=== Seitenauszug ===
EHC Basel – im Schatten des FCB zur Hockeystadt?

Diese Aussage mag gewagt klingen, denn der Eishockeyclub Basel ist auf diese Saison erst in die Swiss League aufgestiegen. Doch der Verein hat nicht nur den sportlichen Erfolg in seine Vision integriert. Das grosse Ziel ist die Erweckung des Grossraums Basel aus dem Eishockey-Dornröschenschlaf und eine neue Fankultur mit Begeisterung für Eishockey zu erschaffen. 

Diese ambitiöse Zielsetzung ist jedoch nicht nur von den sportlichen Leistungen abhängig, sondern erfordert differenziertes Marketing im Hinblick auf eine Erweiterung des Marktes und die Erschliessung neuer Zielgruppen mit Bindung zum Eishockey. Und trotzdem ist der Begriff „Hockeystadt“ nicht ganz abwegig, denn gemäss dem Basler Stadtbuch Ausgabe 2004 hatte Eishockey in dieser Gegend zeitweise den höheren Stellenwert als Fussball und zweimal konnte sogar die Vize-Schweizermeisterschaft gefeiert werden, nämlich 1946 und 1952.

Die Geschichte des Basler Eishockeys war eine wechselvolle und führte in einer Berg- und Talfahrt durch diverse Ligen von der damals 2. Liga bis in die Nationalliga A, mit unterschiedlichen Erfolgen und diversen Vereinsnamen. Der aktuelle EHC Basel, der nach dem Konkurs 2014 aus der damaligen Nachwuchsabteilung, die nicht von der Insolvenz des Profi-Vereins betroffen war, zusammen mit dem EHC Basel/Kleinhüningen entstand, muss nun in dieser Saison zunächst die Herausforderungen eines Profi-Eishockey-Betriebs meistern und sich in der Swiss League bestätigen. Zudem musste der Verein in eine Aktiengesellschaft umgewandelt werden, eine Auflage der Swiss League.
=== Daten ===
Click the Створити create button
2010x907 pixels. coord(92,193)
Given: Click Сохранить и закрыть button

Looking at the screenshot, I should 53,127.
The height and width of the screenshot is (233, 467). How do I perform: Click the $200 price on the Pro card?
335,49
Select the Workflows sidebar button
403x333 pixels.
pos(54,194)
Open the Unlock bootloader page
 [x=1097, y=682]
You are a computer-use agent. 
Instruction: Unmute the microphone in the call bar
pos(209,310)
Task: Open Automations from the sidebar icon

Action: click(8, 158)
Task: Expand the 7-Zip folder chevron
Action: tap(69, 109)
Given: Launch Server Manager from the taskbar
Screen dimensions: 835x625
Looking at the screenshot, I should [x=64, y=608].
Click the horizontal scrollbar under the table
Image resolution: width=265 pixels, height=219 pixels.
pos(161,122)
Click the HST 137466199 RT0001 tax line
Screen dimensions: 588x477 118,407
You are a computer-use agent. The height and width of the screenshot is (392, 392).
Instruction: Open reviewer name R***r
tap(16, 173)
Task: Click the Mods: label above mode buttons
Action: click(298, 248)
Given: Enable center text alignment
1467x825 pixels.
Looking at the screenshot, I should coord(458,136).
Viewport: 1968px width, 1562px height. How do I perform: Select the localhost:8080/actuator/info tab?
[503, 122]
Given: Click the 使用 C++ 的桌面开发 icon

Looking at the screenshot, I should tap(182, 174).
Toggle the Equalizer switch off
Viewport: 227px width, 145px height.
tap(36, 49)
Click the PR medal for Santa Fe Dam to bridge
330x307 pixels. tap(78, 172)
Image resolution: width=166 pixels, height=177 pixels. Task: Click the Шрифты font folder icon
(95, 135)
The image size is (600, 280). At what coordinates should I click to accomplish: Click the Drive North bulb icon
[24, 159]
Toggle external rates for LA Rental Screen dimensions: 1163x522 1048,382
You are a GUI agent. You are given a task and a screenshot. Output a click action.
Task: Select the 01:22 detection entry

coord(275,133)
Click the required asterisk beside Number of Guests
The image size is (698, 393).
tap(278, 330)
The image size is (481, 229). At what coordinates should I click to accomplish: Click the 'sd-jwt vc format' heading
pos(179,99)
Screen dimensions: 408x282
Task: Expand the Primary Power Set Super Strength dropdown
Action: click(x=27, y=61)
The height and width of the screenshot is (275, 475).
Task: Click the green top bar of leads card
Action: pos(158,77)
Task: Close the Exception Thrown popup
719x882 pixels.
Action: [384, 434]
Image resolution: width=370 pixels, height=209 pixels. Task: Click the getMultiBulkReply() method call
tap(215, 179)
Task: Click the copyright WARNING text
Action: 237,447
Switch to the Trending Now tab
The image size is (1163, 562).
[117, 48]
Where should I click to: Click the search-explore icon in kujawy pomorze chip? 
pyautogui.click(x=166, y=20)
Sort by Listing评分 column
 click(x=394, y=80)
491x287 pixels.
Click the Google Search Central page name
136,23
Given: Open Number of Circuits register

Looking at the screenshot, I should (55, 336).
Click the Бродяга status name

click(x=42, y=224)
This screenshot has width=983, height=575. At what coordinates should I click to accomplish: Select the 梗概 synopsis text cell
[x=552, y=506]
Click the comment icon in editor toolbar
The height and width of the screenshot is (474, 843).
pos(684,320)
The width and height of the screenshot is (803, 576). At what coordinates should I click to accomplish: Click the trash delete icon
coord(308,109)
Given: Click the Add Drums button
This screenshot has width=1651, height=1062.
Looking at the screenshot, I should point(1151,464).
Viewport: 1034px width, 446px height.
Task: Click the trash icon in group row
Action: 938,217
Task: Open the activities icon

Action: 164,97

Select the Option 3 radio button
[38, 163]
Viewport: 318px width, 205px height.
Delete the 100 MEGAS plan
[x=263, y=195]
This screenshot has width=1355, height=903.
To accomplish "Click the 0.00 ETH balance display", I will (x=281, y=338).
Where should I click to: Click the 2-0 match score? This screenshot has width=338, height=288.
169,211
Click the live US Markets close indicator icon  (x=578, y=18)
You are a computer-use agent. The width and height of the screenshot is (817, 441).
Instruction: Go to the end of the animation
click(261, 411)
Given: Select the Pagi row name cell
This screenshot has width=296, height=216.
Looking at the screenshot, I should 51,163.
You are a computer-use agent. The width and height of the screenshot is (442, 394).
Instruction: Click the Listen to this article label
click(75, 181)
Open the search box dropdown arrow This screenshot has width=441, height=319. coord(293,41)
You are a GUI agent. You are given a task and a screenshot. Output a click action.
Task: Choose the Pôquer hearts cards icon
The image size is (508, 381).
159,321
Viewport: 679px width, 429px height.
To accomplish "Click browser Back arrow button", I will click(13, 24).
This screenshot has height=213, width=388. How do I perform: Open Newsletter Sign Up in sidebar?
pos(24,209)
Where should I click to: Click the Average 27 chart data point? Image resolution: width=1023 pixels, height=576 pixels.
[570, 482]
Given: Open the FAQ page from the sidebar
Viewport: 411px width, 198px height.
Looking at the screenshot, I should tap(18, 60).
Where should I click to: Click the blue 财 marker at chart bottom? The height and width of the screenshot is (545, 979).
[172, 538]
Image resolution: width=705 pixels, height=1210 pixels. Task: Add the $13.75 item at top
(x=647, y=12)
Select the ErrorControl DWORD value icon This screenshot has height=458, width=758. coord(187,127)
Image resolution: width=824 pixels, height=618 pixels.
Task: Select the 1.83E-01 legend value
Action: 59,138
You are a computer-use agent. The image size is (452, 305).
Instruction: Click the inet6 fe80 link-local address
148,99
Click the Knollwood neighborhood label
===
| Aufgaben |
**a)** In welchen Jahren konnte Basel laut dem Text über den EHC Basel die Vize-Schweizermeisterschaft im Eishockey feiern?
**b)** Kopiere aus dem Text über den EHC Basel die Stelle von „Diese ambitiöse Zielsetzung“ bis „1946 und 1952.“ Wort für Wort.

| Ergebnisse |
**a)** 1946 und 1952.

**b)**
Diese ambitiöse Zielsetzung ist jedoch nicht nur von den sportlichen Leistungen abhängig, sondern erfordert differenziertes Marketing im Hinblick auf eine Erweiterung des Marktes und die Erschliessung neuer Zielgruppen mit Bindung zum Eishockey. Und trotzdem ist der Begriff „Hockeystadt“ nicht ganz abwegig, denn gemäss dem Basler Stadtbuch Ausgabe 2004 hatte Eishockey in dieser Gegend zeitweise den höheren Stellenwert als Fussball und zweimal konnte sogar die Vize-Schweizermeisterschaft gefeiert werden, nämlich 1946 und 1952.